Vendredi 30 septembre, l’hebdomadaire francophone La Revue du Liban, fondé en 1928, a publié son ultime numéro, le 4334. C’est la dernière parution du groupe de Melhem Karam, Dar alf Leila wa Leila, à mettre la clé sous la porte cette année : al-Hawadess, magazine en arabe basé à Londres, avait fermé le premier début 2011 ; l’hebdomadaire en anglais Monday Morning et le quotidien arabophone Al-Bayrak, qui venait de fêter ses 100 ans, ont suivi en été.

La Revue du Liban et Style, trimestriel à thème, ont fermé le bal fin septembre.

Le groupe de presse est en difficulté depuis la mort de Melhem Karam le 22 mai 2010. Les trois enfants de l’ex-président de l’ordre des rédacteurs, héritiers du groupe à parts égales, ne sont pas parvenus à un accord : Karam Karam et sa sœur Carma, qui se sont installés à Paris, souhaitaient la fermeture immédiate de l’empire de leur père, Saër Karam voulait poursuivre les opérations. La presse nationale a beaucoup spéculé sur les raisons du litige entre les héritiers et a laissé entendre qu’en raison des lourdes charges financières des opérations, tout l’héritage de Melhem Karam aurait servi à rembourser les dettes du groupe.

Dans un communiqué de presse paru à la mi-septembre, Antoine Chidiac, rédacteur en chef adjoint du Bayrak, précisait que « depuis plus de dix mois, Carma Karam et Karam Karam ont cessé de payer les mensualités au personnel, ce qui a contraint Saër Karam d’acquitter de sa poche toutes les dépenses ». Une source proche du groupe affirme que Saër Karam ne pouvait même pas encaisser les revenus publicitaires des parutions, le compte étant commun aux héritiers. Antoine Chidiac affirme également que les rédacteurs, ouvriers et employés n’ont pas été indemnisés à la suite de leur licenciement qu’il qualifie d’arbitraire.

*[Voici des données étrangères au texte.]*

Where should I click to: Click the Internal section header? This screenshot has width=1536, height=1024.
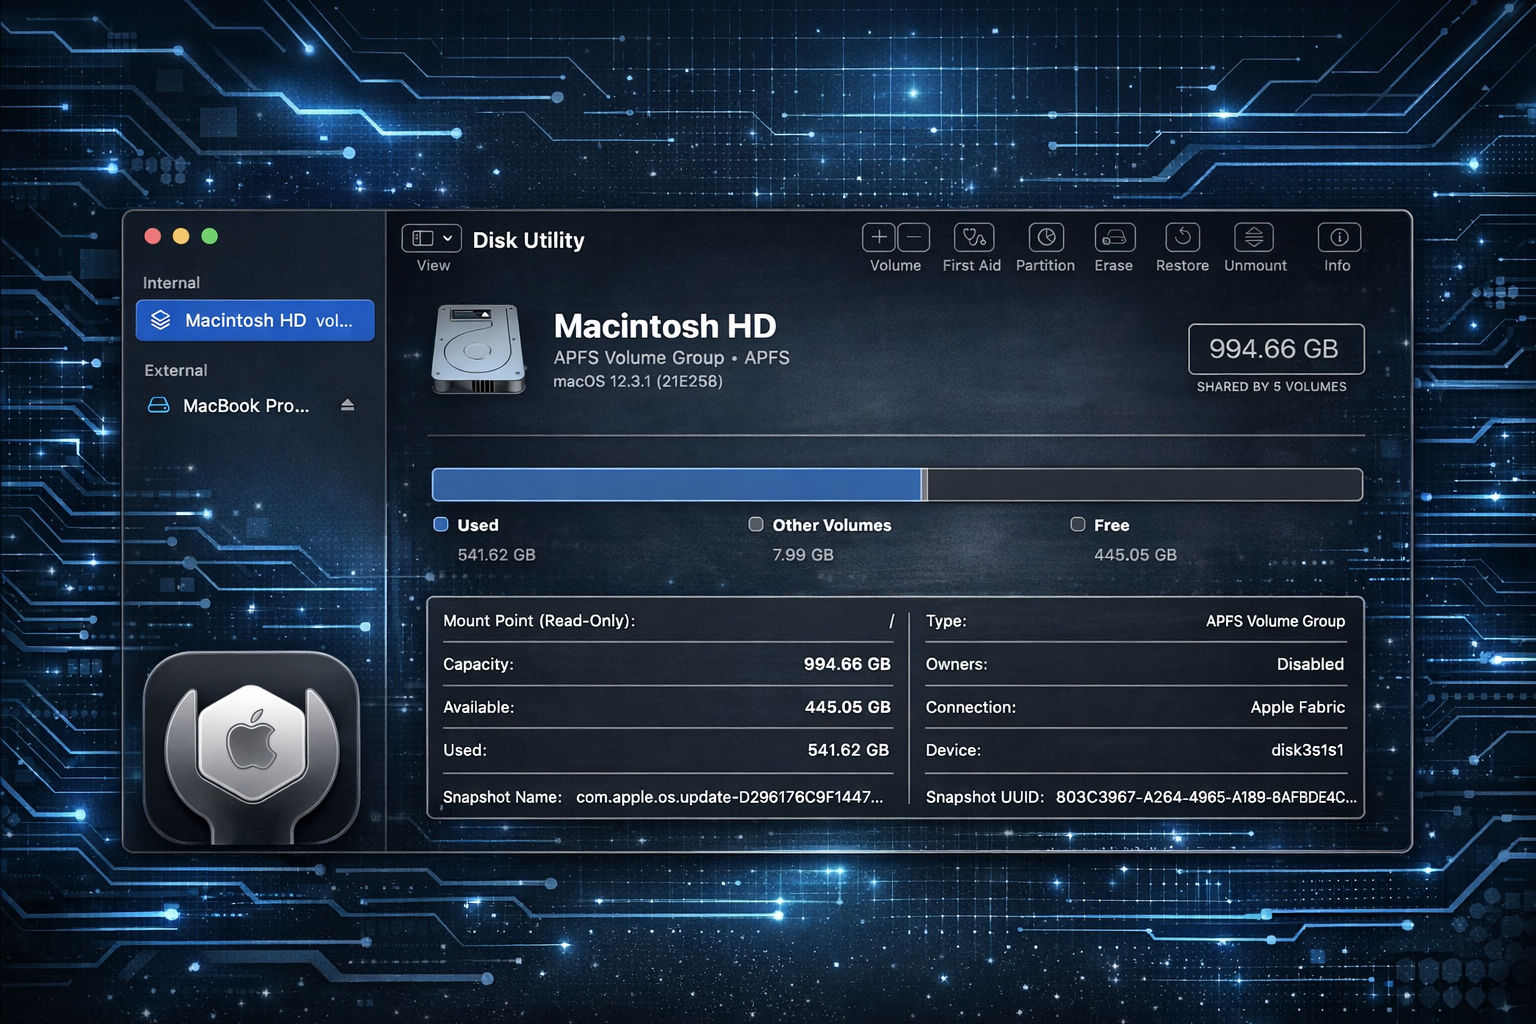(x=170, y=282)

« Toutes les dispositions légales et juridiques ont été prises contre Carma Karam et son frère Karam Karam afin de récupérer les droits du personnel au plan des droits du licenciement, conformément aux lois en vigueur, en leur faisant assumer la responsabilité de l’arrêt (des parutions du groupe) », poursuit le communiqué.

Plus de 100 personnes à travers le monde sont concernées par la fermeture de Dar alf Leila wa Leila. Contacté par Le Commerce du Levant, Saër Karam n’a pas souhaité répondre à nos questions. De source proche de la famille, les trois héritiers se seraient mutuellement intentés divers procès.